Vallée de la Vésubie

Apiculteur

« Il m’a dit : c’est infernal ! Des coins comme ça, on en trouve nulle par ailleurs.  »

François Guerinot

Portrait par Eric Lenglemetz
Recueil de témoignage par Noëlie Pansiot

 

 

Une activité entre mer et montagne

Avec mon épouse, on est installé tous les deux. Cette année, on a eu de la casse. On a eu un hiver terrible et on a perdu beaucoup de ruches. Ca fait 30 ans qu’on fait de l’apiculture ici. C’est très intéressant parce qu’on est en moyenne montagne, environ à 1000 mètres d’altitude. On déplace les ruches entre le littoral méditerranéen et le haut de la Gordolasque, dans le massif du Mercantour. On monte les ruches jusqu’à 1700 mètres pour la miellée de rhododendrons. Entre le littoral dans la zone Canne et Nice et la haute Gordolasque, on va mettre les abeilles sur des zones extrêmement variées, où on rencontre des végétaux qu’on peut trouver aussi bien en Afrique qu’en Arctique, c’est incroyable ! On est dans une zone très restreinte mais avec une diversité florale absolument incroyable et de ce point de vue là, c’est très intéressant au niveau de l’apiculture.

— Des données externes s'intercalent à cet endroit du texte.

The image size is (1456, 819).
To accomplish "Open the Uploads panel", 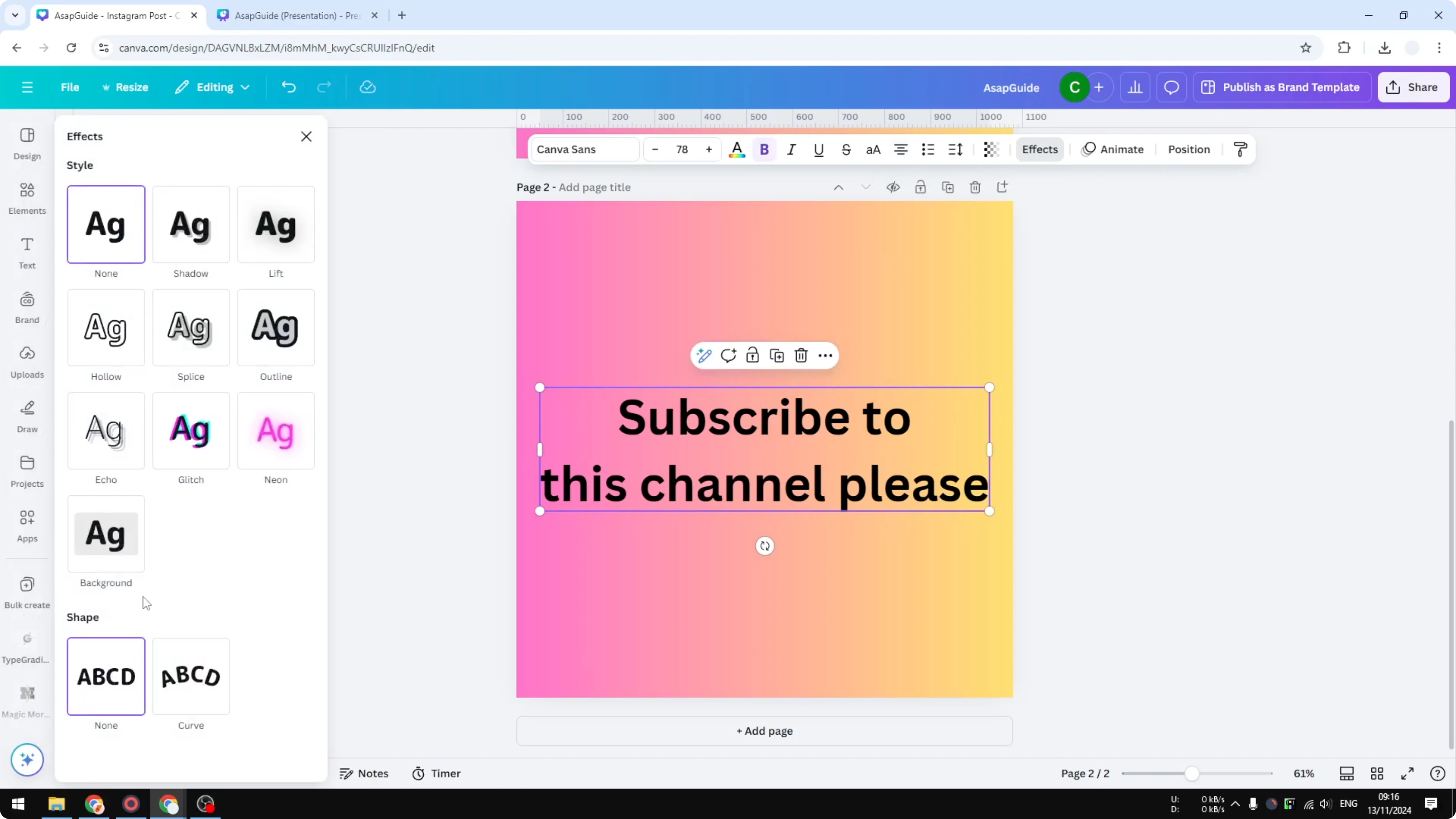I will click(x=27, y=361).
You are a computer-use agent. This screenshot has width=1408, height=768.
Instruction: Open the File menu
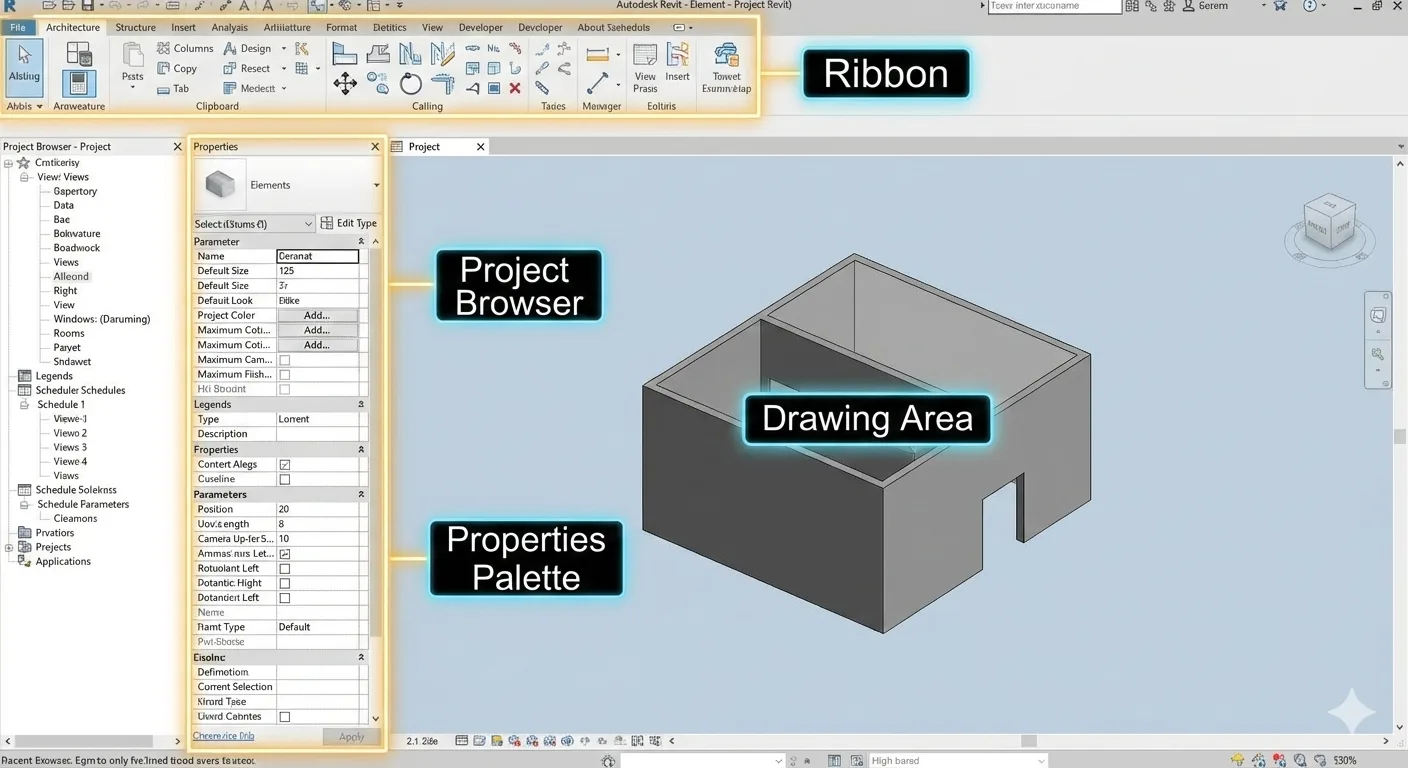coord(18,28)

Quand on déplace les ruches c’est comme les moutons à la limite, on transhume. Normalement, les abeilles passent l’hiver sur le littoral, sauf que ça ne marche plus maintenant à cause du frelon asiatique.

Au printemps, la végétation méditerranéenne démarre très vite et très fort, donc c’est très intéressant pour développer des essaims et le cheptel. Ensuite, dès que les ruches sont en condition, on les monte en moyenne montagne, dans une zone échelonnée entre 500 mètres d’altitude et 1000 mètres d’altitude. Là, selon les saisons, on va faire de l’acacia, du tilleul, du châtaigner, de la prairie. Ensuite, quand l’été arrive ou à la fin du printemps, on va monter beaucoup plus haut, pour faire du rhododendron, de l’épilobe, du thym serpolet, donc des miellés typiques de la montagne. Une partie du cheptel part aussi sur les lavandes, sur le plateau de Valensole, entre Digne et Manosque.

 

Le miel a la saveur du terroir

Tout ça nous permet de faire des tas de miels différents, et de répondre à la demande  : on a des miels forts, des miels plus fins, tout ce qui peut intéresser les gens. On vend toute notre production en vente directe.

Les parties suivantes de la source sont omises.